▸ Set exercise
Report each line in the listing below that contains the string "screenshot". Case counts.
╭──
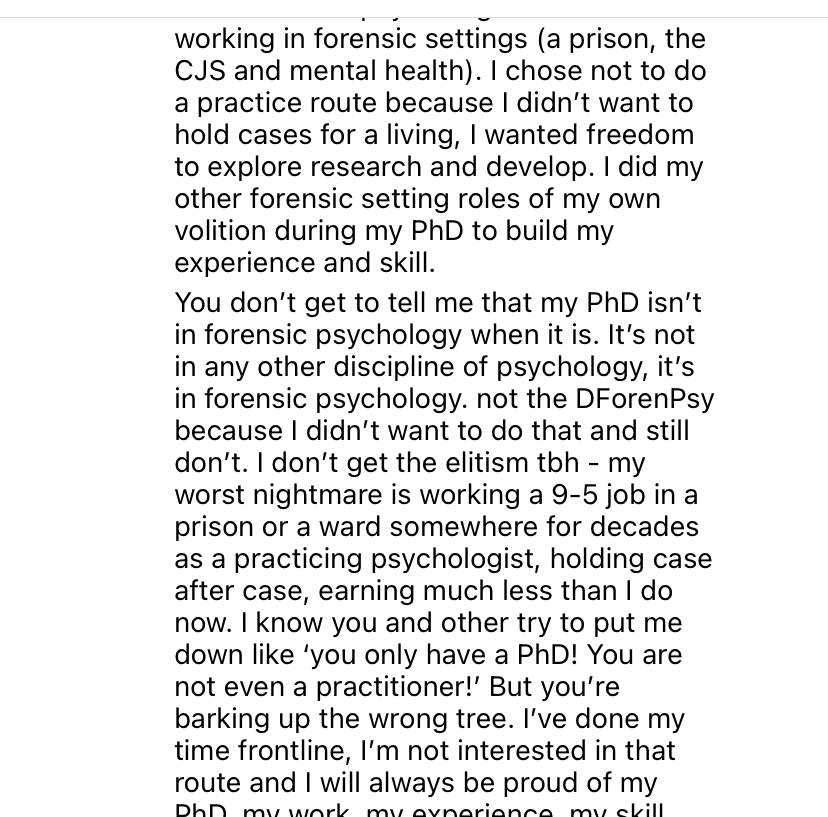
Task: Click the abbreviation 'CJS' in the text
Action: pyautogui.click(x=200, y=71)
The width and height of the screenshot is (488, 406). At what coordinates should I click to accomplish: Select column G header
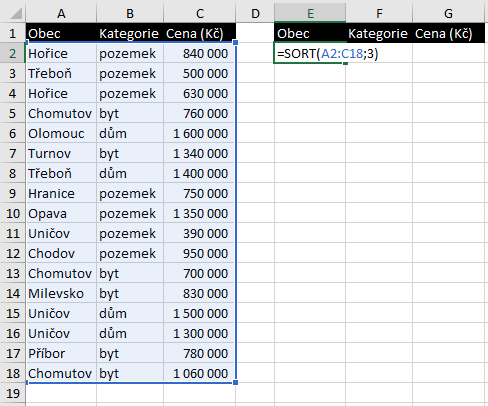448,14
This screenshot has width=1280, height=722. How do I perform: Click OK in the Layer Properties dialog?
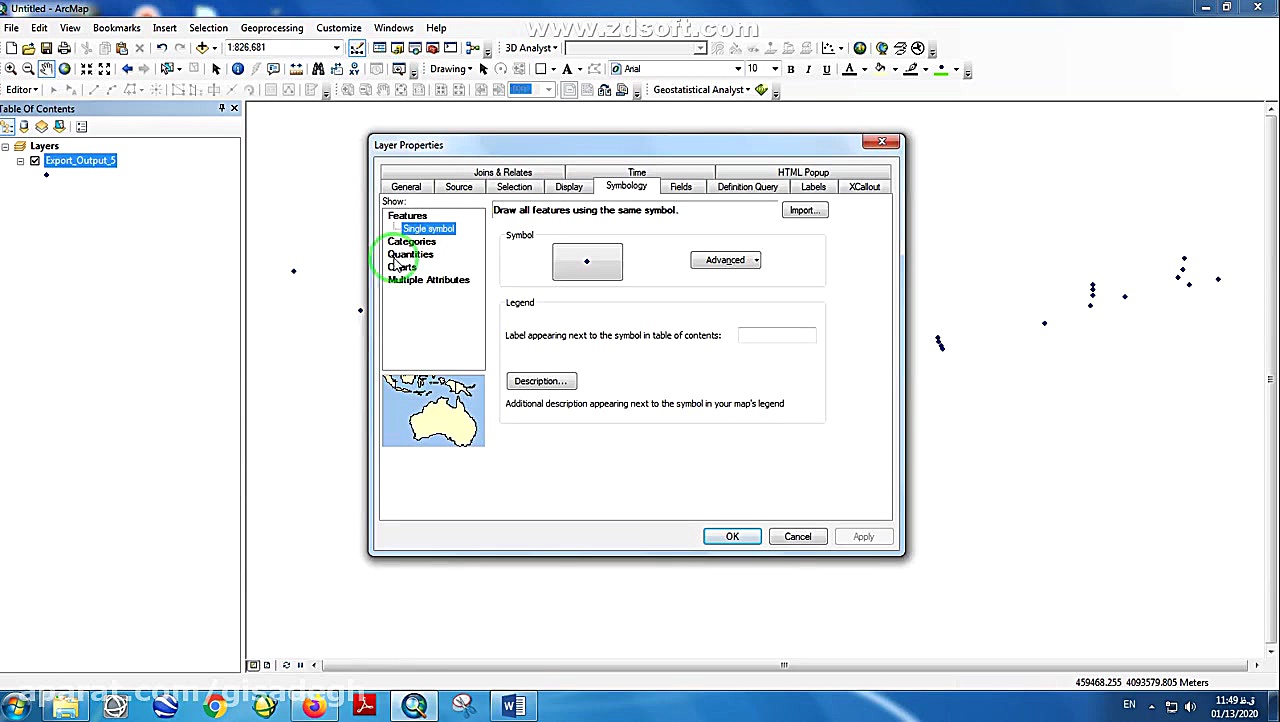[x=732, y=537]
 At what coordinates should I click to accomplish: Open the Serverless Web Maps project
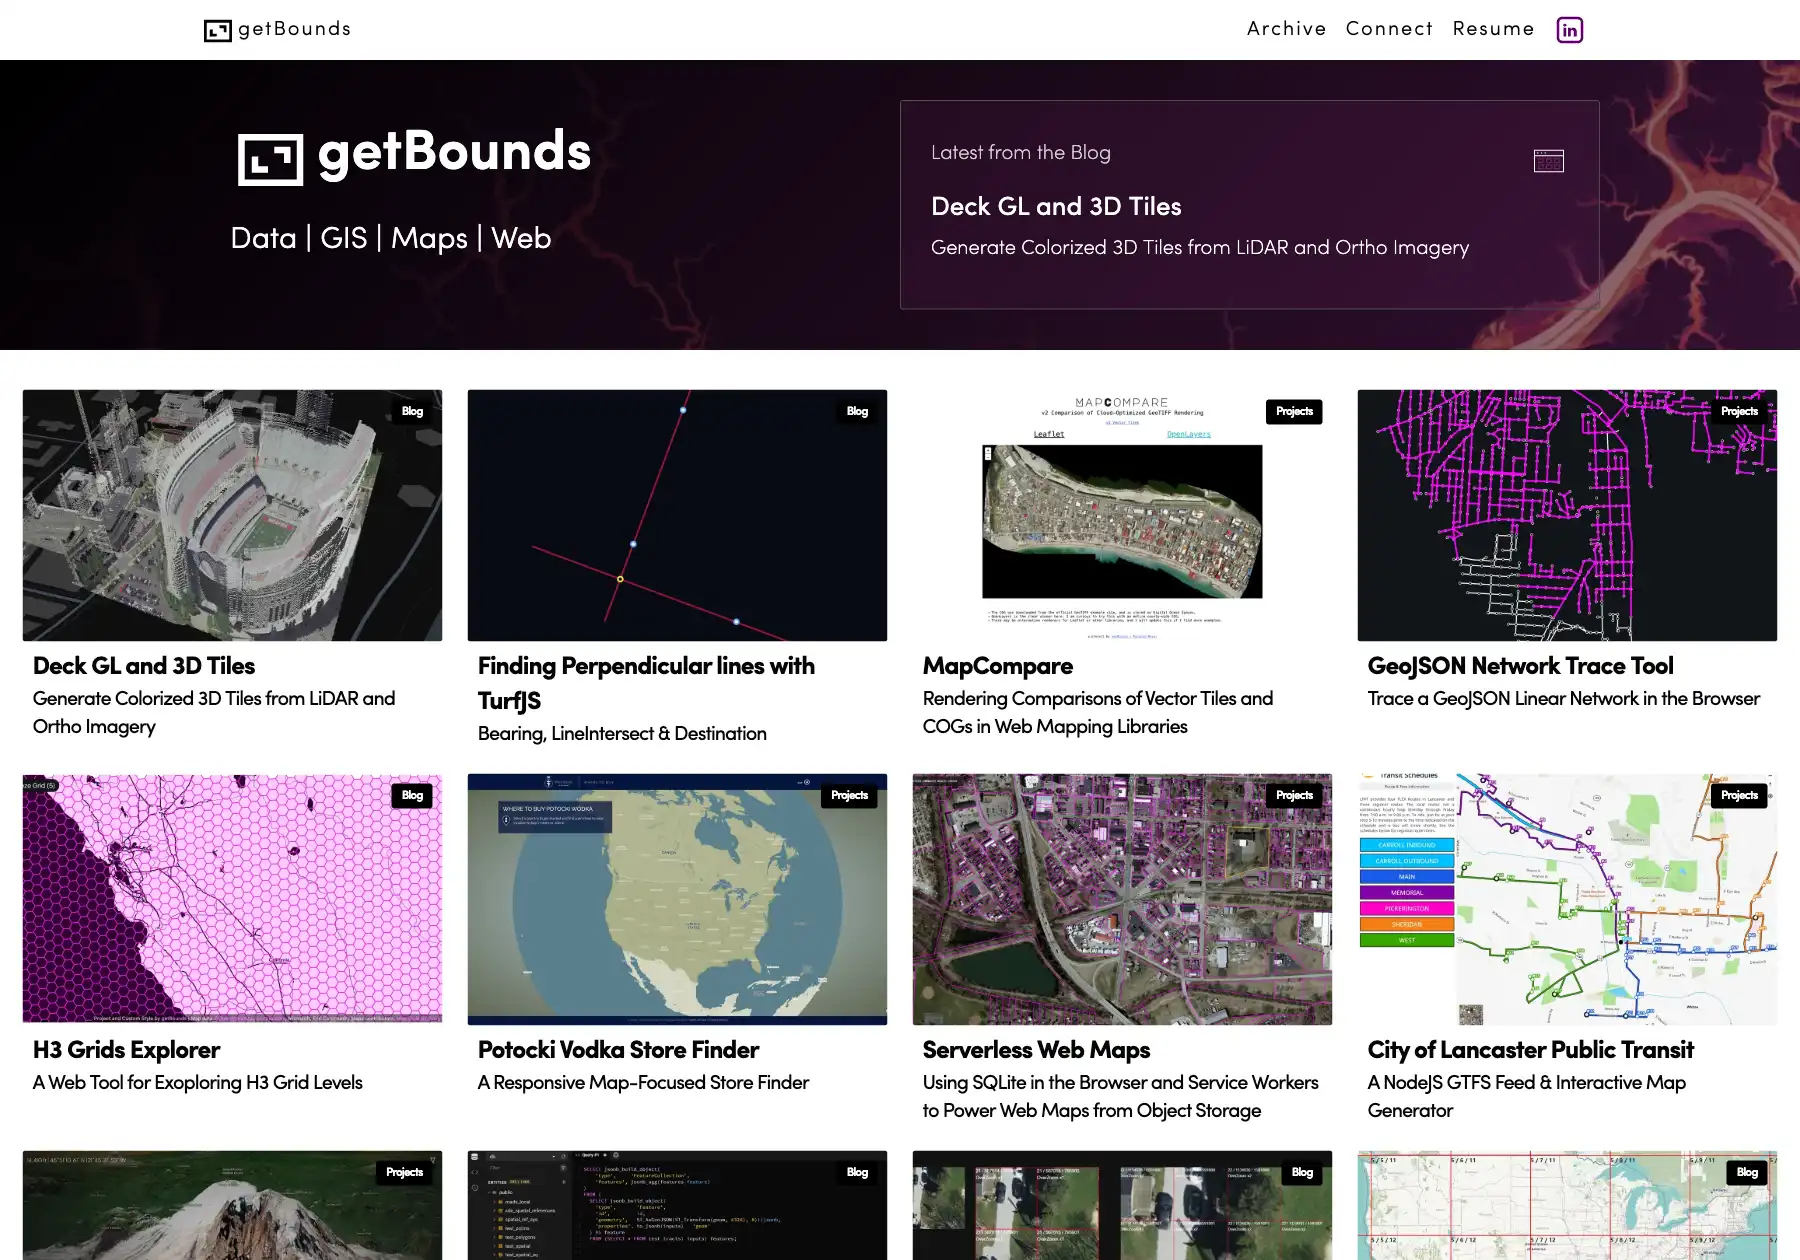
╰──
▸ Worked answer
The width and height of the screenshot is (488, 406). At what coordinates should I click to accomplish: Select column G header
This screenshot has width=1280, height=722. How do I perform: Click OK in the Layer Properties dialog?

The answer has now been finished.